What the task asks:
All records below are to be repeated precisely, with nothing added.

Information given:

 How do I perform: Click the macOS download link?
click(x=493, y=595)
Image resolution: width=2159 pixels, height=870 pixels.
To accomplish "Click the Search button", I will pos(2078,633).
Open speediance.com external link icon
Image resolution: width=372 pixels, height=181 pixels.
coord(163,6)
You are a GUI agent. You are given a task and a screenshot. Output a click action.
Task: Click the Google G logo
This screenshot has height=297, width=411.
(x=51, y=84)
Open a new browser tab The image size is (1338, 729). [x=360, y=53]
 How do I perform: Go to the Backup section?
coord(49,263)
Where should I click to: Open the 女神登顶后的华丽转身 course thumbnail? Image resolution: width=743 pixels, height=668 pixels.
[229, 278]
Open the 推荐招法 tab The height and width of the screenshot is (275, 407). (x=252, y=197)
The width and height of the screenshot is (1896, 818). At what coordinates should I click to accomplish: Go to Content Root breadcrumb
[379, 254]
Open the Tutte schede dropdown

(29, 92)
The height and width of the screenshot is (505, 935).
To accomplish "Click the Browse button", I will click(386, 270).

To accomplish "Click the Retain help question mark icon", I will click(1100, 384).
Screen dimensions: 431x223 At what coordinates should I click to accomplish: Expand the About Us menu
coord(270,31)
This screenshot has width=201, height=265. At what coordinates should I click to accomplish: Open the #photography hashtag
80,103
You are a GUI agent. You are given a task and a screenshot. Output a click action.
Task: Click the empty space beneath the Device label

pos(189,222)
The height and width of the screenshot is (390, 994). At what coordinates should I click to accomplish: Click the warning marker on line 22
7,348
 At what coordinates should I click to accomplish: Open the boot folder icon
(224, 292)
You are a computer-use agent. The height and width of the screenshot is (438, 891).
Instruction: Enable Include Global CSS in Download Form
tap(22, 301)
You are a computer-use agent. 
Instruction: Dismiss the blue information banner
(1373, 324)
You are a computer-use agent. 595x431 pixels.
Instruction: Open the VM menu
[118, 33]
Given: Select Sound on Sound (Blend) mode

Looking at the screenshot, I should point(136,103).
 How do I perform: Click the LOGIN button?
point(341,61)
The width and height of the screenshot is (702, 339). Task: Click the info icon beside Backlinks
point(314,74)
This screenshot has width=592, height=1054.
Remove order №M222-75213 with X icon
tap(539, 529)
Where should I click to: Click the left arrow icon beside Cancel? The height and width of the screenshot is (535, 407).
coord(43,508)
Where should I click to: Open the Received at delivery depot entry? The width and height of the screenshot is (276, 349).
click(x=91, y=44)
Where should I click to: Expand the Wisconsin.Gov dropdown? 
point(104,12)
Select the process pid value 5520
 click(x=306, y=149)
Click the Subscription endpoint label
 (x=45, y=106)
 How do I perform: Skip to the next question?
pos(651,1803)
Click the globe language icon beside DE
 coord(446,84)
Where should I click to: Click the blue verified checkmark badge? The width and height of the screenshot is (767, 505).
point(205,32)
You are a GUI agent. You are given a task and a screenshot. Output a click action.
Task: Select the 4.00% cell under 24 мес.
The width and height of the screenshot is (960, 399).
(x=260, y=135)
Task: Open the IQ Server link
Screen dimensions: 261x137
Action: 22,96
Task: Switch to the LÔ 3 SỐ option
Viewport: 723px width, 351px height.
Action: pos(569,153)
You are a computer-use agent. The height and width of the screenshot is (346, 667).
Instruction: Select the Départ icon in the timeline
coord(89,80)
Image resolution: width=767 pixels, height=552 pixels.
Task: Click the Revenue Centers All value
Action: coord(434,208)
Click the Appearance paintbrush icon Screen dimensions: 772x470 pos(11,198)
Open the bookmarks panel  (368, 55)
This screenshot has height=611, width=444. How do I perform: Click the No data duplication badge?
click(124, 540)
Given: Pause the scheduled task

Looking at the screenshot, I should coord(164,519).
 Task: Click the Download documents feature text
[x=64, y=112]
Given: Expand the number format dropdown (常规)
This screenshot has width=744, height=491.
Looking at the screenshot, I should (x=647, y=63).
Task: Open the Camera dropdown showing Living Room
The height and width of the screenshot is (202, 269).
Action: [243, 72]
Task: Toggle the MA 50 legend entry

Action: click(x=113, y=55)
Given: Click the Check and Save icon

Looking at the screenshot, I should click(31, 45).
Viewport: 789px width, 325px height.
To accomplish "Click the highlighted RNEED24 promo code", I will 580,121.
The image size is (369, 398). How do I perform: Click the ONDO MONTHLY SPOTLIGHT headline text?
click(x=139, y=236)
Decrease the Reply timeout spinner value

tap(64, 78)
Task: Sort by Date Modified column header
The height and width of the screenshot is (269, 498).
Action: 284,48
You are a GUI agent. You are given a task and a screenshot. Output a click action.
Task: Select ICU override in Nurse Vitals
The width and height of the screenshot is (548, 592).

Exercise solution:
 How do I perform: Click the macOS download link?
click(x=493, y=595)
Image resolution: width=2159 pixels, height=870 pixels.
To accomplish "Click the Search button", I will pos(2078,633).
Open speediance.com external link icon
Image resolution: width=372 pixels, height=181 pixels.
coord(163,6)
You are a GUI agent. You are given a task and a screenshot. Output a click action.
Task: Click the Google G logo
This screenshot has height=297, width=411.
(x=51, y=84)
Open a new browser tab The image size is (1338, 729). [x=360, y=53]
 How do I perform: Go to the Backup section?
coord(49,263)
Where should I click to: Open the 女神登顶后的华丽转身 course thumbnail? Image resolution: width=743 pixels, height=668 pixels.
[229, 278]
Open the 推荐招法 tab The height and width of the screenshot is (275, 407). (x=252, y=197)
The width and height of the screenshot is (1896, 818). At what coordinates should I click to accomplish: Go to Content Root breadcrumb
[379, 254]
Open the Tutte schede dropdown

(29, 92)
The height and width of the screenshot is (505, 935).
To accomplish "Click the Browse button", I will click(386, 270).

To accomplish "Click the Retain help question mark icon", I will click(1100, 384).
Screen dimensions: 431x223 At what coordinates should I click to accomplish: Expand the About Us menu
coord(270,31)
This screenshot has width=201, height=265. At what coordinates should I click to accomplish: Open the #photography hashtag
80,103
You are a GUI agent. You are given a task and a screenshot. Output a click action.
Task: Click the empty space beneath the Device label

pos(189,222)
The height and width of the screenshot is (390, 994). At what coordinates should I click to accomplish: Click the warning marker on line 22
7,348
 At what coordinates should I click to accomplish: Open the boot folder icon
(224, 292)
You are a computer-use agent. The height and width of the screenshot is (438, 891).
Instruction: Enable Include Global CSS in Download Form
tap(22, 301)
You are a computer-use agent. 
Instruction: Dismiss the blue information banner
(1373, 324)
You are a computer-use agent. 595x431 pixels.
Instruction: Open the VM menu
[118, 33]
Given: Select Sound on Sound (Blend) mode

Looking at the screenshot, I should point(136,103).
 How do I perform: Click the LOGIN button?
point(341,61)
The width and height of the screenshot is (702, 339). Task: Click the info icon beside Backlinks
point(314,74)
This screenshot has width=592, height=1054.
Remove order №M222-75213 with X icon
tap(539, 529)
Where should I click to: Click the left arrow icon beside Cancel? The height and width of the screenshot is (535, 407).
coord(43,508)
Where should I click to: Open the Received at delivery depot entry? The width and height of the screenshot is (276, 349).
click(x=91, y=44)
Where should I click to: Expand the Wisconsin.Gov dropdown? 
point(104,12)
Select the process pid value 5520
 click(x=306, y=149)
Click the Subscription endpoint label
 (x=45, y=106)
 How do I perform: Skip to the next question?
pos(651,1803)
Click the globe language icon beside DE
 coord(446,84)
Where should I click to: Click the blue verified checkmark badge? The width and height of the screenshot is (767, 505).
point(205,32)
You are a GUI agent. You are given a task and a screenshot. Output a click action.
Task: Select the 4.00% cell under 24 мес.
The width and height of the screenshot is (960, 399).
(x=260, y=135)
Task: Open the IQ Server link
Screen dimensions: 261x137
Action: 22,96
Task: Switch to the LÔ 3 SỐ option
Viewport: 723px width, 351px height.
Action: pos(569,153)
You are a computer-use agent. The height and width of the screenshot is (346, 667).
Instruction: Select the Départ icon in the timeline
coord(89,80)
Image resolution: width=767 pixels, height=552 pixels.
Task: Click the Revenue Centers All value
Action: coord(434,208)
Click the Appearance paintbrush icon Screen dimensions: 772x470 pos(11,198)
Open the bookmarks panel  (368, 55)
This screenshot has height=611, width=444. How do I perform: Click the No data duplication badge?
click(124, 540)
Given: Pause the scheduled task

Looking at the screenshot, I should coord(164,519).
 Task: Click the Download documents feature text
[x=64, y=112]
Given: Expand the number format dropdown (常规)
This screenshot has width=744, height=491.
Looking at the screenshot, I should (x=647, y=63).
Task: Open the Camera dropdown showing Living Room
The height and width of the screenshot is (202, 269).
Action: [243, 72]
Task: Toggle the MA 50 legend entry

Action: click(x=113, y=55)
Given: Click the Check and Save icon

Looking at the screenshot, I should click(31, 45).
Viewport: 789px width, 325px height.
To accomplish "Click the highlighted RNEED24 promo code", I will 580,121.
The image size is (369, 398). How do I perform: Click the ONDO MONTHLY SPOTLIGHT headline text?
click(x=139, y=236)
Decrease the Reply timeout spinner value

tap(64, 78)
Task: Sort by Date Modified column header
The height and width of the screenshot is (269, 498).
Action: 284,48
You are a GUI agent. You are given a task and a screenshot. Output a click action.
Task: Select ICU override in Nurse Vitals
The width and height of the screenshot is (548, 592).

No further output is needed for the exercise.